Durch die Eingangshalle des Johanneums, den ehemaligen Marstall, schallt Pferdewiehern. Dung-Geruch und schmutzige Schuhe bleiben dem Besucher beim bildungsorientierten Lustwandeln durch die neue Ausstellung zur Mobilität im 18. Jahrhundert im Verkehrsmuseum aber erspart, denn vor das Prachtstück im Lichthof werden ausschließlich virtuelle Pferde gespannt. Sie tänzeln auf einer Leinwand vor der 2,5 Tonnen schweren, rot-goldenen Kutsche vom Typ „Grand Carrosse“ – dem gleichen Modell, in dem Kaisertochter Maria Josepha, Gattin von August-Sohn Friedrich II, auf den letzten Kilometern ihrer Brautreise 1719 durchgeschüttelt wurde, erklärt Kuratorin Dana Runge. Der Kurprinz durfte nebenher reiten. Kutschfahrten galten zu dieser Zeit als unmännlich.

Beschwerlicher Prunk

Die Kutsche ist eine Leihgabe aus dem tschechischen Olmütz, wo sie aus dem Besitz des verschuldeten Fürstbischof Ferdinand Julius von Troyer in den des Bistums überging. Gebaut wurde sie 1725 in Paris. Trotz der Krebsfederung und den Samtpolstern war die Fahrt holprig. „Kutschen dieser Art waren nicht für lange Strecken gedacht“, erklärt Runge. „Sie wurden nur für repräsentative Ereignisse wie Hochzeiten oder Paraden genutzt und verblieben häufig im Anschluss an dem jeweiligen Ort.“ So gut erhaltene Exemplare wie das aus Olmütz sind Raritäten, wie sie sich in bedeutenden Museen wie Lissabon und St. Petersburg finden lassen.

Eine Sonderausstellung des Verkehrsmuseums anlässlich der Jahrhunderthochzeit 1719 zwischen der Habsburgerin Maria Josepha und Kurprinz Friedrich August II.
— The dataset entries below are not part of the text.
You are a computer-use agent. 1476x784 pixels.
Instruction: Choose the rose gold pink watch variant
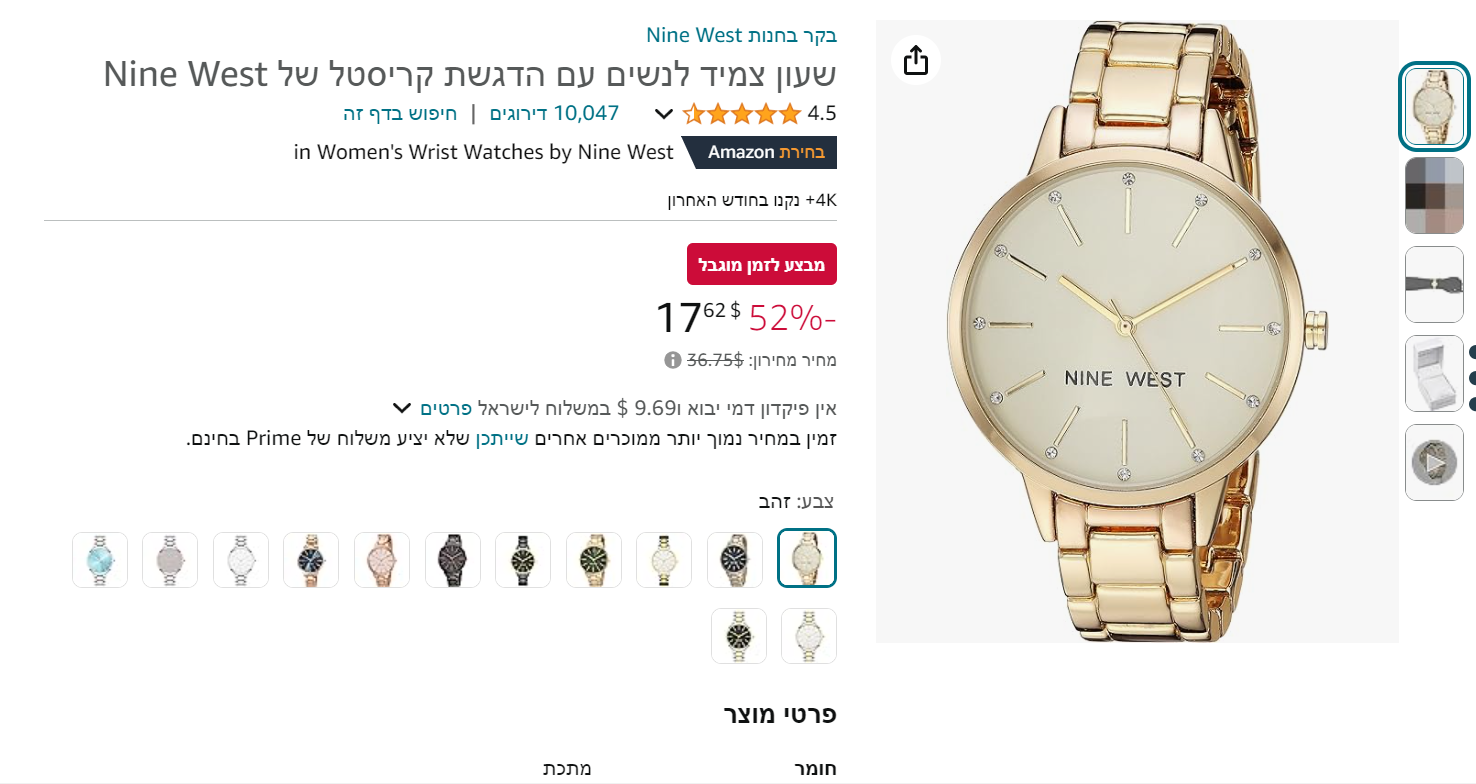(x=382, y=560)
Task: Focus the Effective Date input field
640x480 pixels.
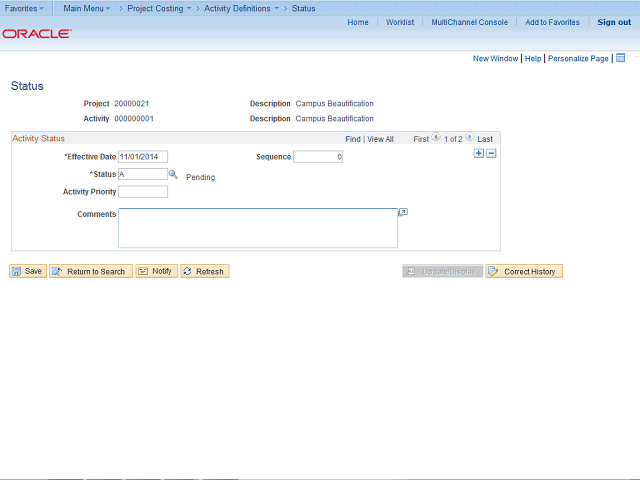Action: pos(143,157)
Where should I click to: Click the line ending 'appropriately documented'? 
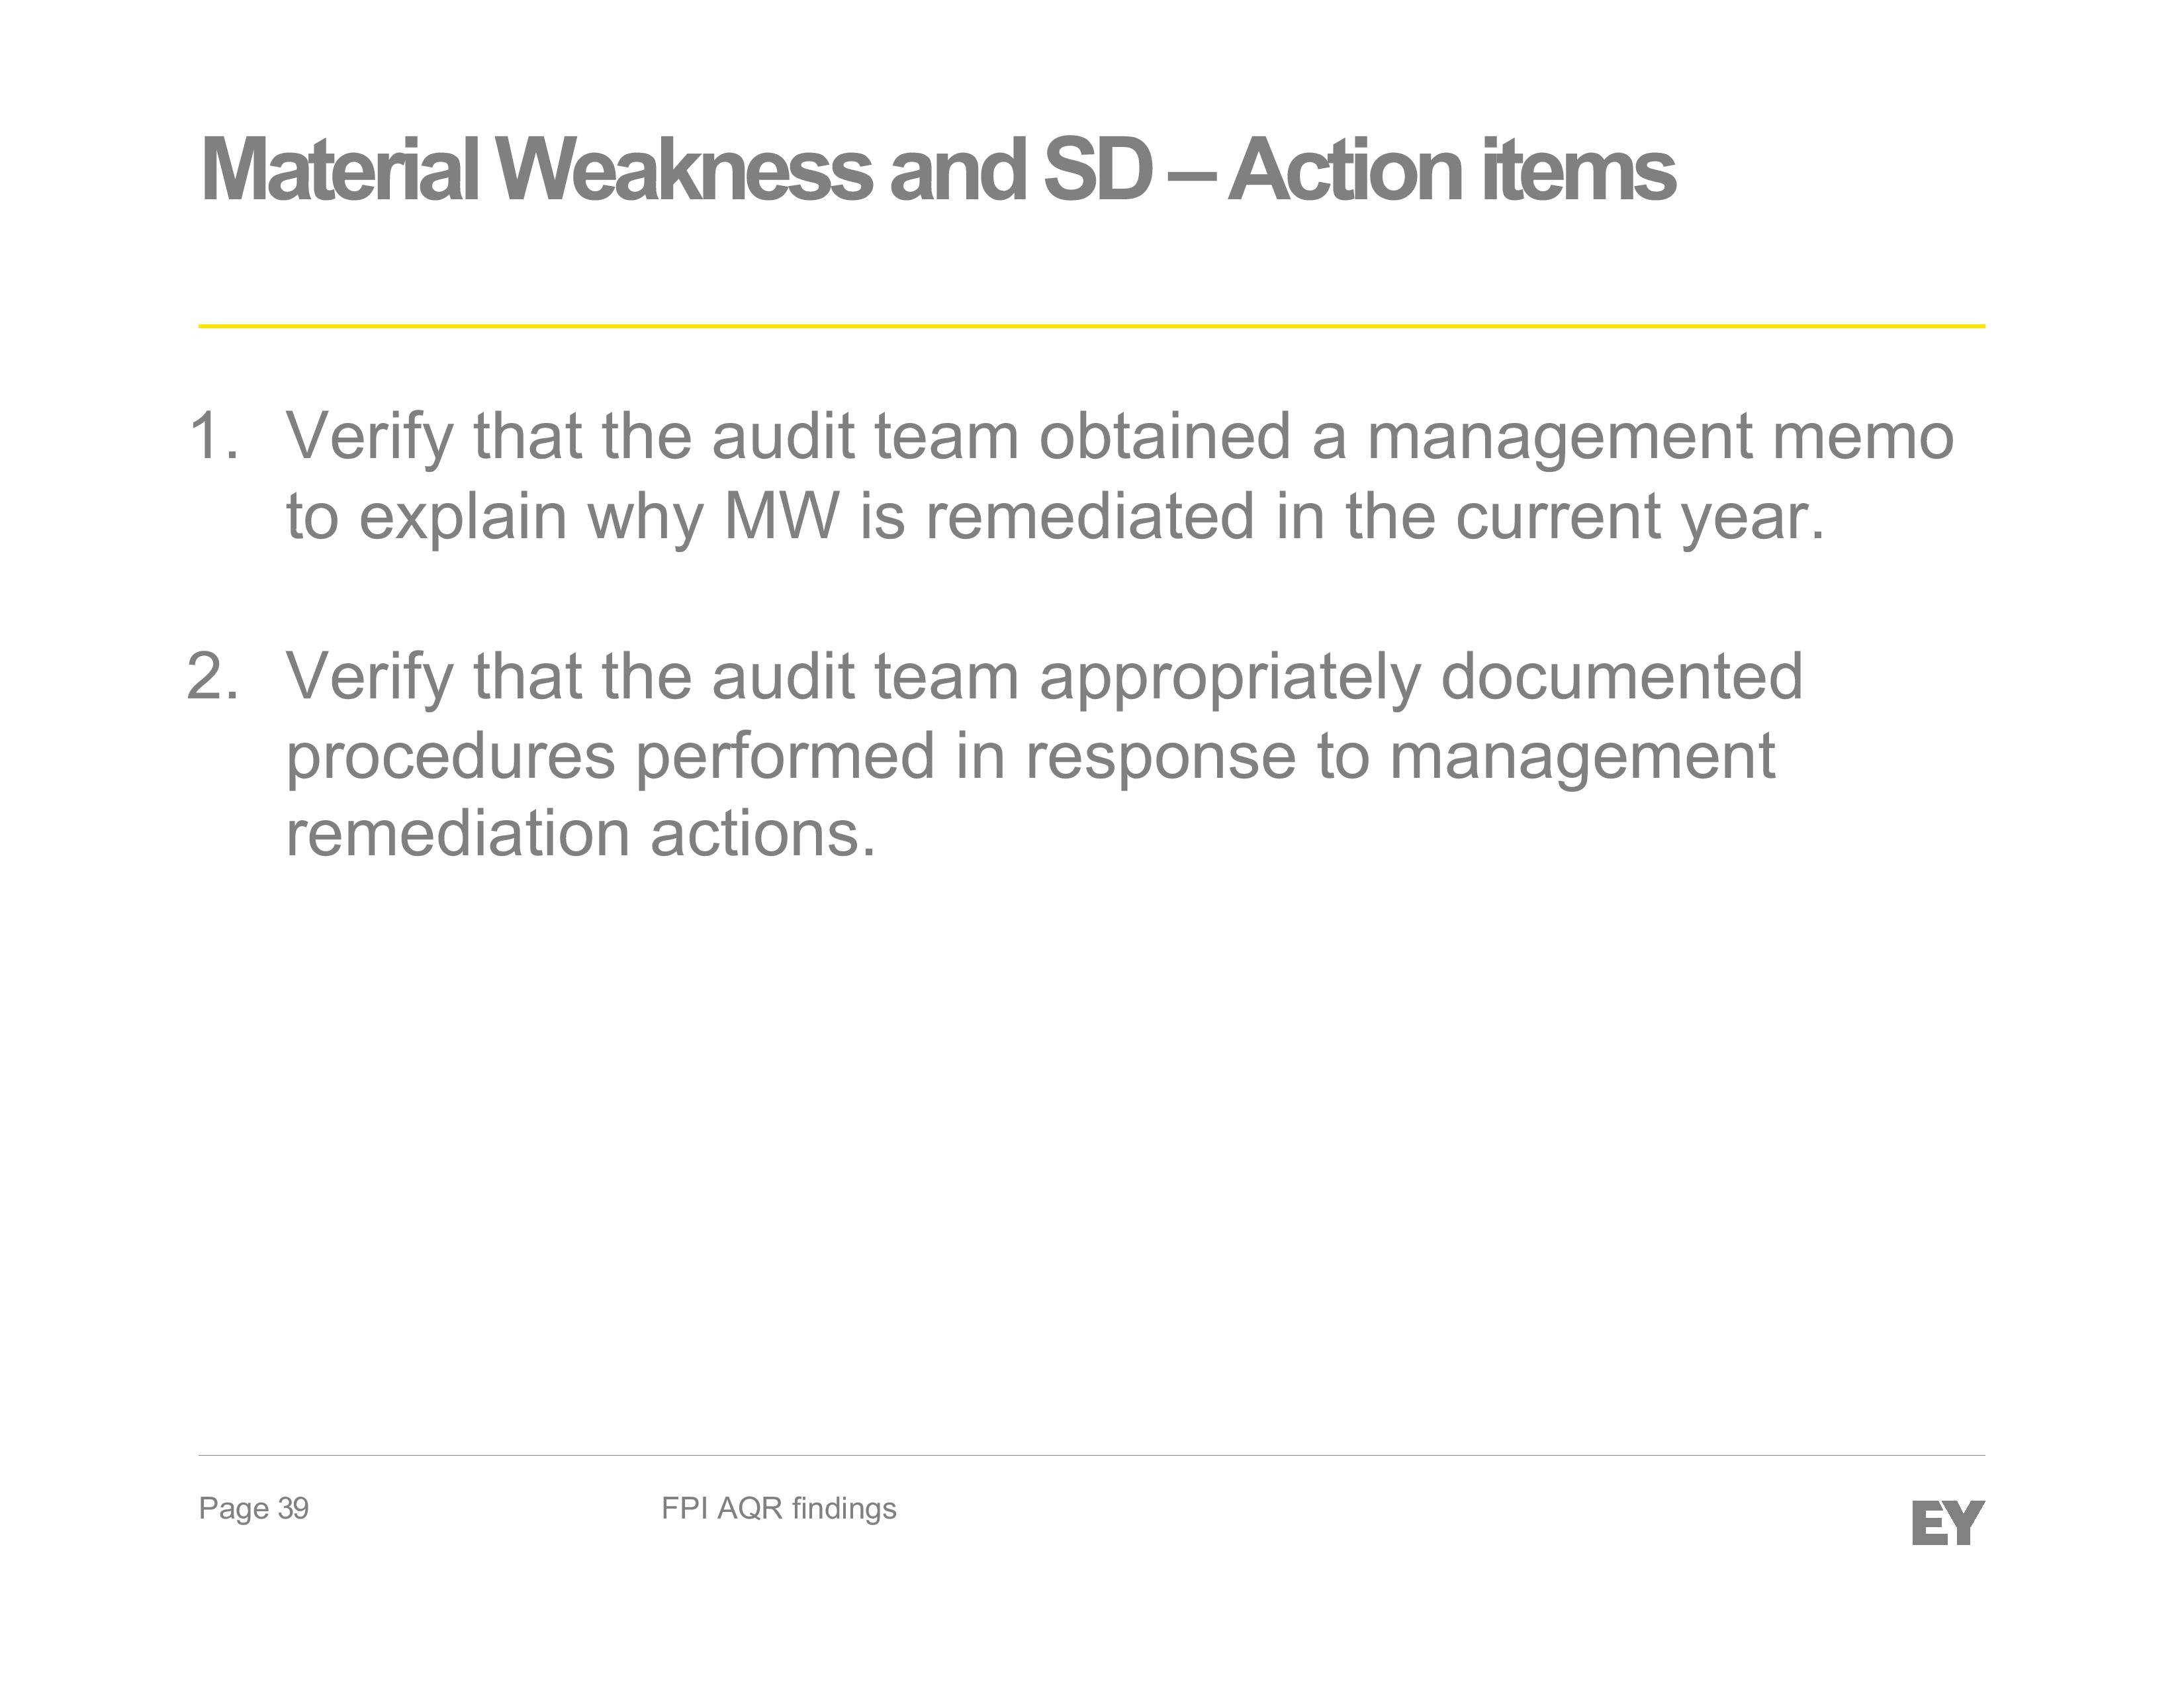[1044, 678]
Tauchgang in vergangene Lebenswelten

Die Sonderausstellung des Verkehrsmuseums nimmt die Besucher mit auf eine intermedial erlebbare Reise in die Lebenswelt vor 300 Jahren. Der Fokus liegt auf der Fortbewegung. Besucher können mithilfe von Virtual Reality-Brillen das pompöse Saturnfest besuchen, sich als Baron und Baronesse ablichten oder die Reiseroute des Jahrhundert-Brautpaares nachvollziehen. Was die sieben Fenster der Prunkkutsche bedeuten, warum ein Schlitten Privatsphäre bedeutete, wie man mit Fächern sprechen kann und was Duftfische sind – darauf gibt die Ausstellung bis zum 5. April 2020 auf anschauliche Weise Antworten. Geöffnet von Dienstag bis Sonntag 10 bis 18 Uhr.